Higher levels of belly fat are associated with lower vitamin D levels in obese individuals, according to data presented in Barcelona at the European Society of Endocrinology annual meeting, ECE 2018.
The study reports that vitamin D levels are lower in individuals with higher levels of belly fat, and suggests that individuals, particularly the overweight with larger waistlines should have their vitamin D levels checked, to avoid any potentially health-damaging effects.
Obesity is a global epidemic and contributes to an estimated 2.8 million deaths per year worldwide. Vitamin D deficiency is typically associated with impaired bone health but in recent years has also been linked to higher risks of acute respiratory tract infections, auto-immune diseases and cardiovascular diseases. Low vitamin D levels could, therefore, have wide-ranging and undetected adverse effects, although more research is required to confirm the role of vitamin D in these conditions. A link between low vitamin D levels and obesity has previously been reported but whether this effect is more associated with the type and location of fat was undetermined.

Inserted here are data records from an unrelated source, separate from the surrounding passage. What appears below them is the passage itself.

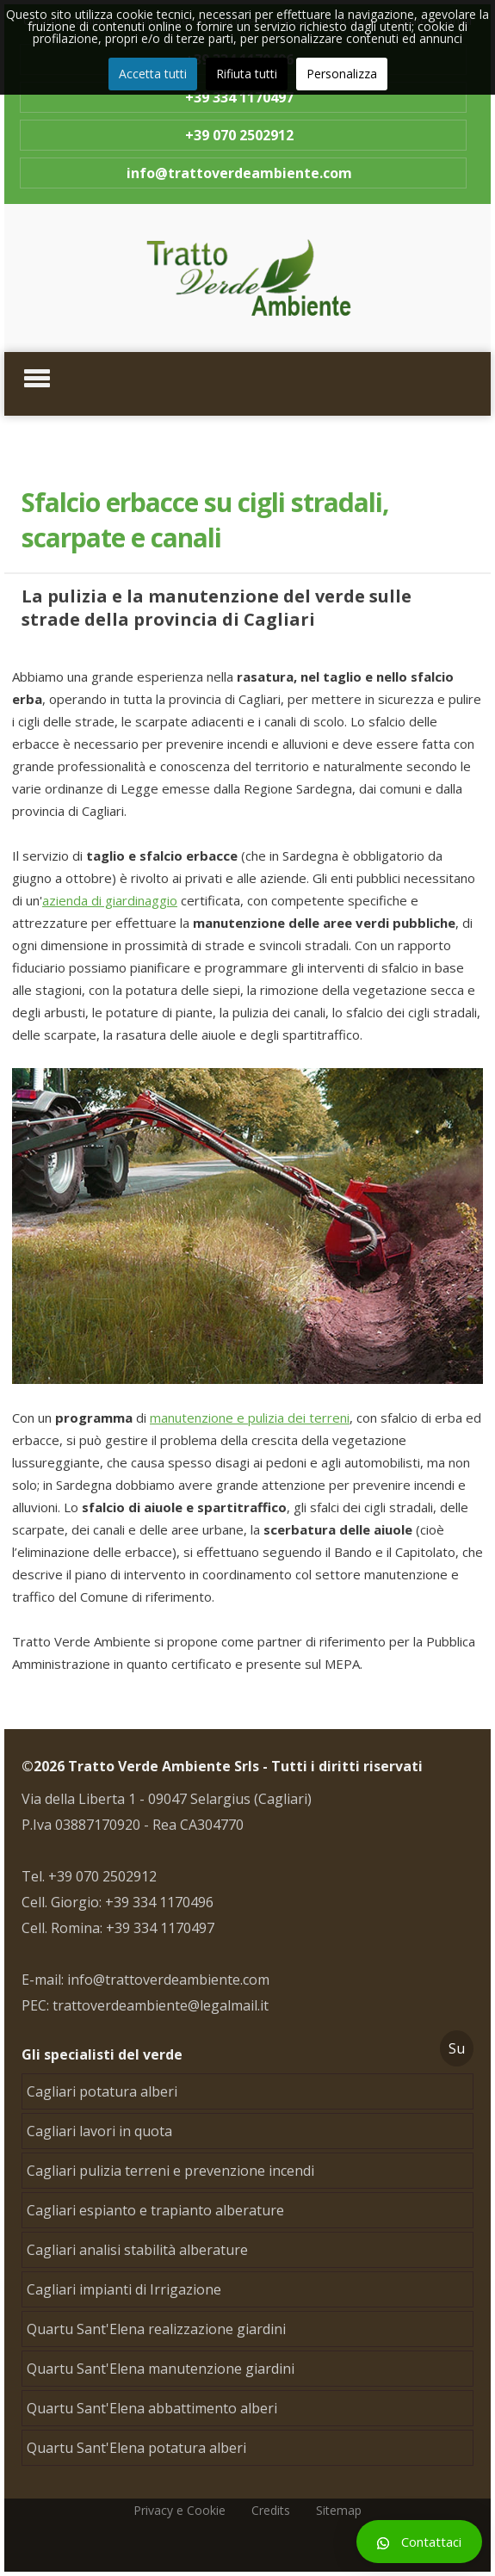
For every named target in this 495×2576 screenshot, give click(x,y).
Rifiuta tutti (246, 73)
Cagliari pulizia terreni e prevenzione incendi (170, 2170)
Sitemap (339, 2510)
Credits (270, 2510)
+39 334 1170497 (239, 97)
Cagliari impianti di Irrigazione (124, 2289)
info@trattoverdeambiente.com (239, 173)
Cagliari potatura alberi (102, 2091)
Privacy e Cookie (179, 2510)
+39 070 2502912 (239, 135)
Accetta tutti (153, 73)
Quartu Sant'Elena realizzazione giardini (156, 2329)
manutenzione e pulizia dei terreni (250, 1417)
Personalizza (341, 73)
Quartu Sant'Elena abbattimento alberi (152, 2408)
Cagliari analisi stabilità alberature (137, 2249)
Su (457, 2048)
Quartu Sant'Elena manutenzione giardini (160, 2368)
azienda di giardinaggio (109, 900)
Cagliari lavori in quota (99, 2131)
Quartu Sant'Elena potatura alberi (136, 2447)
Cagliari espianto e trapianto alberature (155, 2210)
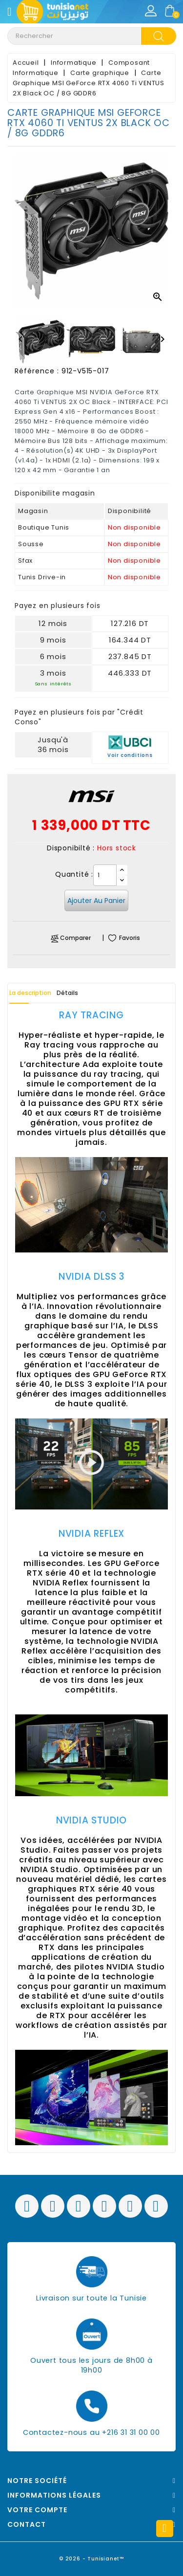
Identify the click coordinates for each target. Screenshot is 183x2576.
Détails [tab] (67, 993)
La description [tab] (30, 993)
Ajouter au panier (96, 900)
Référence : (37, 371)
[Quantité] (105, 875)
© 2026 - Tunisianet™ (91, 2558)
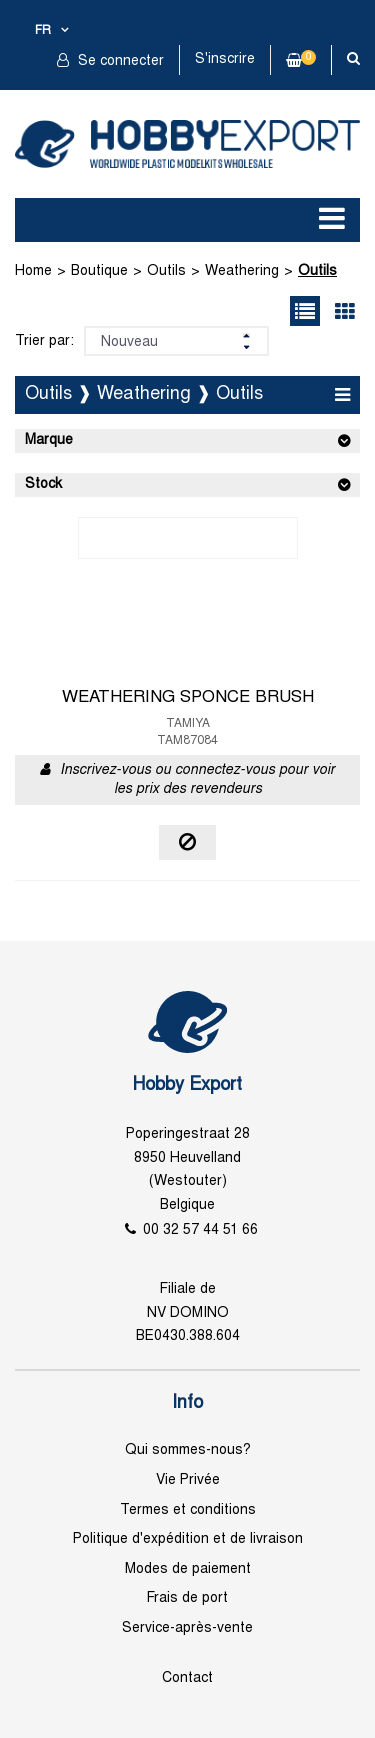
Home (33, 271)
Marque (49, 440)
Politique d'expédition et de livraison (188, 1539)
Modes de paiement (188, 1569)
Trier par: (44, 341)
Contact (187, 1678)
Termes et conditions (188, 1510)
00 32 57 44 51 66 (200, 1230)
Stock (43, 484)
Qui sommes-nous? (188, 1450)
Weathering (242, 271)
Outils (166, 271)
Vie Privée (188, 1480)
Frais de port (187, 1598)
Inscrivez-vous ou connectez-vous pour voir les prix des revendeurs (197, 780)
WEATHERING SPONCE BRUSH (188, 698)
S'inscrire (225, 59)
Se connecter (119, 61)
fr (43, 31)
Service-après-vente (187, 1628)
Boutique (99, 271)
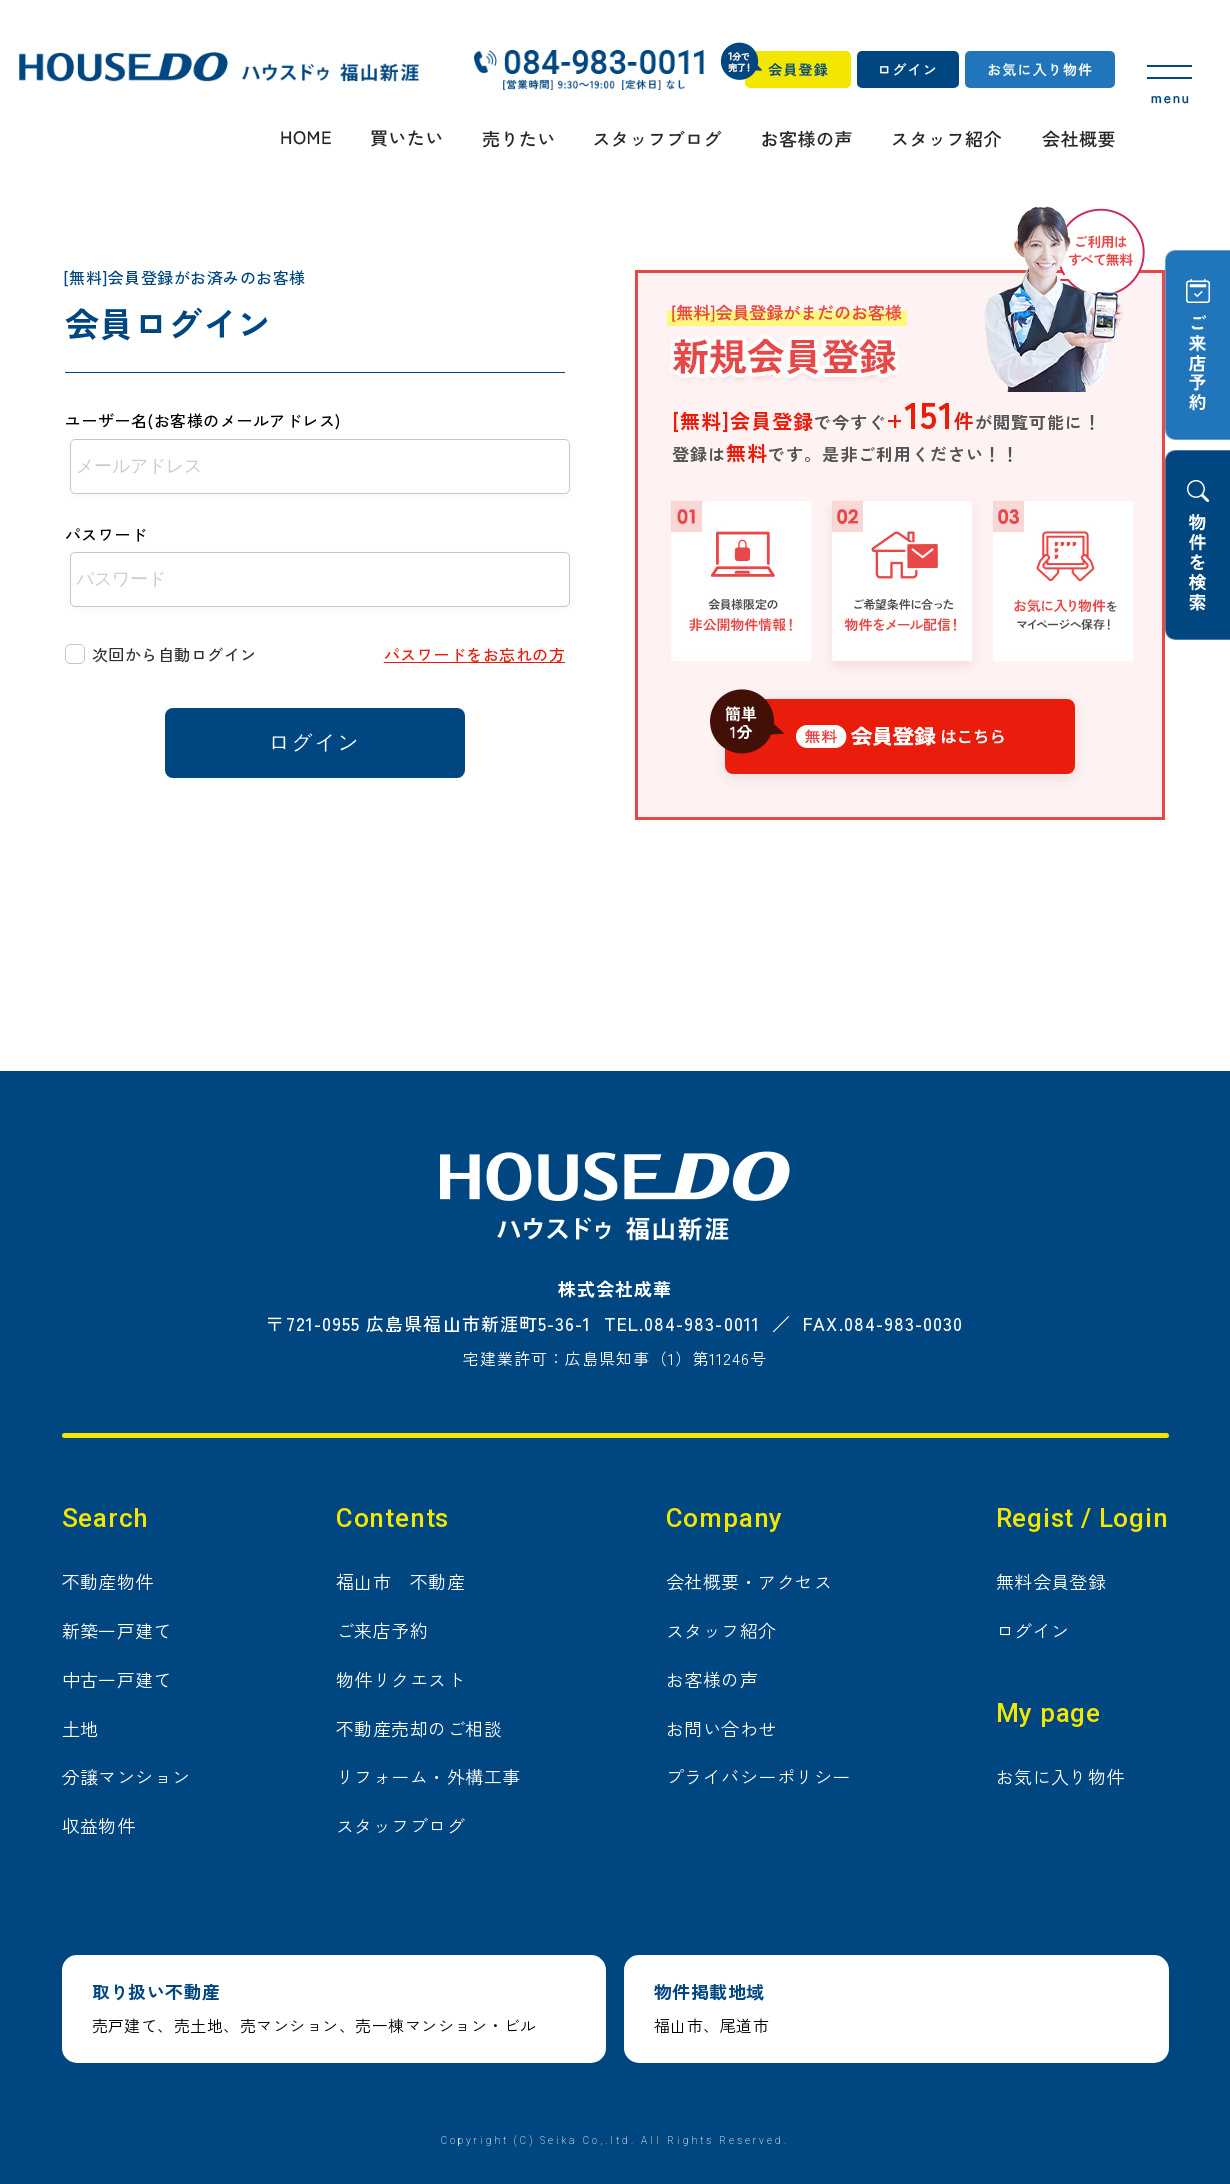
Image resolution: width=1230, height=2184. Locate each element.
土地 (80, 1728)
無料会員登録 (1051, 1581)
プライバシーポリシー (758, 1776)
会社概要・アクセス (749, 1581)
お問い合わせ (721, 1728)
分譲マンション (126, 1776)
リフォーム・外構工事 (428, 1776)
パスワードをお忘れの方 (474, 654)
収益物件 (99, 1825)
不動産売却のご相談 (419, 1728)
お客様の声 (712, 1679)
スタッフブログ (400, 1825)
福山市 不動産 (400, 1581)
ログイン (1033, 1630)
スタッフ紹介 (721, 1630)
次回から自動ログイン (174, 654)
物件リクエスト (400, 1679)
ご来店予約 (382, 1630)
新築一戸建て (117, 1630)
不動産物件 (108, 1581)
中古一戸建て (117, 1679)
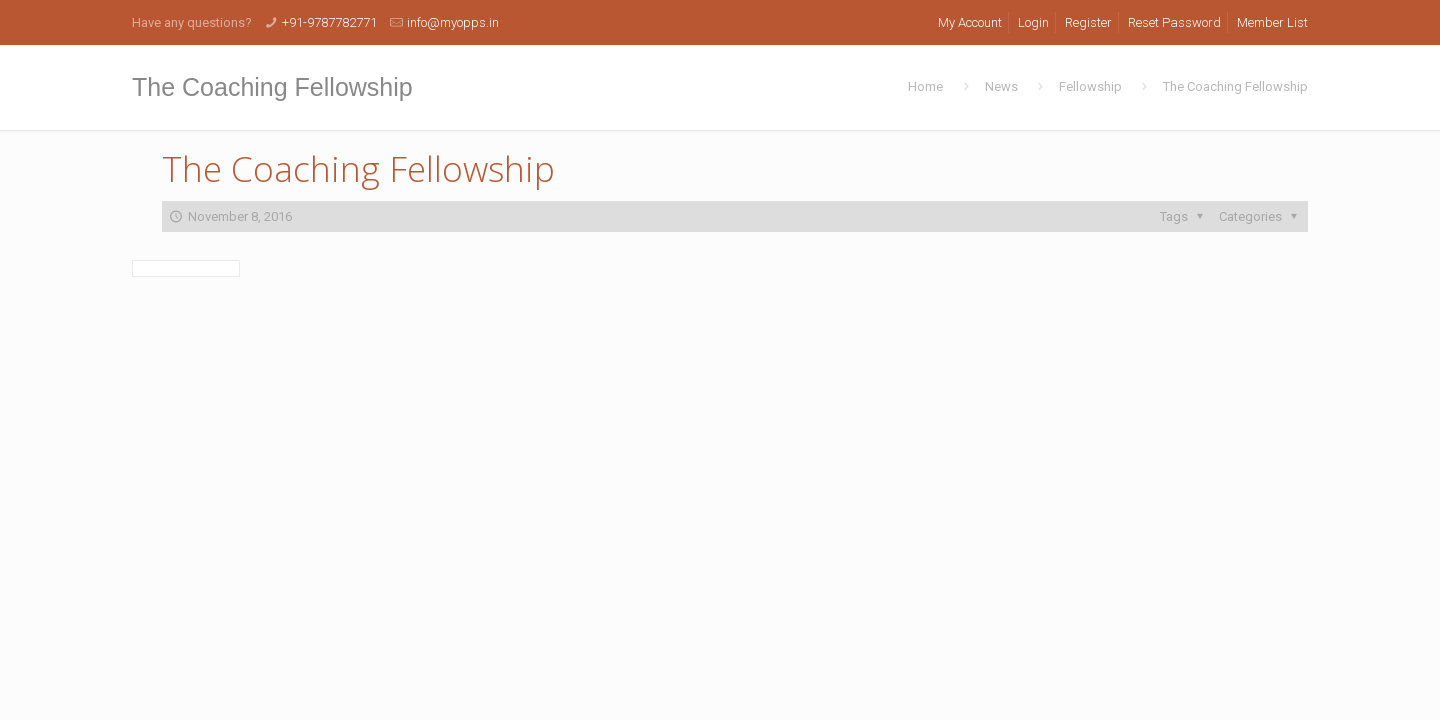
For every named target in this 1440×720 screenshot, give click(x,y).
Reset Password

In this study, Rachida Rafiq and colleagues from the VU University Medical Center and Leiden University Medical Center in the Netherlands examined how the amount of total body fat and abdominal fat measured in participants of the Netherlands Epidemiology of Obesity study related to their vitamin D levels. After adjusting for a number of possible influencing factors, including chronic disease, alcohol intake and levels of physical activity, they found that the amounts of both total and abdominal fat were associated with lower vitamin D levels in women, although abdominal fat had a greater impact. However, in men, abdominal fat and liver fat was associated with lower vitamin D levels. In all cases the greater the amount of belly fat, the lower the levels of detected vitamin D.
Rachida Rafiq said: "Although we did not measure vitamin D deficiency in our study, the strong relationship between increasing amounts of abdominal fat and lower levels of vitamin D suggests that individuals with larger waistlines are at a greater risk of developing deficiency, and should consider having their vitamin D levels checked."
The researchers now plan to investigate what may underlie this strong association between vitamin D levels and obesity - whether a lack of vitamin D is predisposing individuals to store fat, or whether increased fat levels are decreasing vitamin D levels is not yet clear. However, this research points to a more important role for abdominal fat in the relationship, and a place to focus future studies on.
Rafiq added:"Due to the observational nature of this study, we cannot draw a conclusion on the direction or cause of the association between obesity and vitamin D levels. However, this strong association may point to a possible role for vitamin D in abdominal fat storage and function."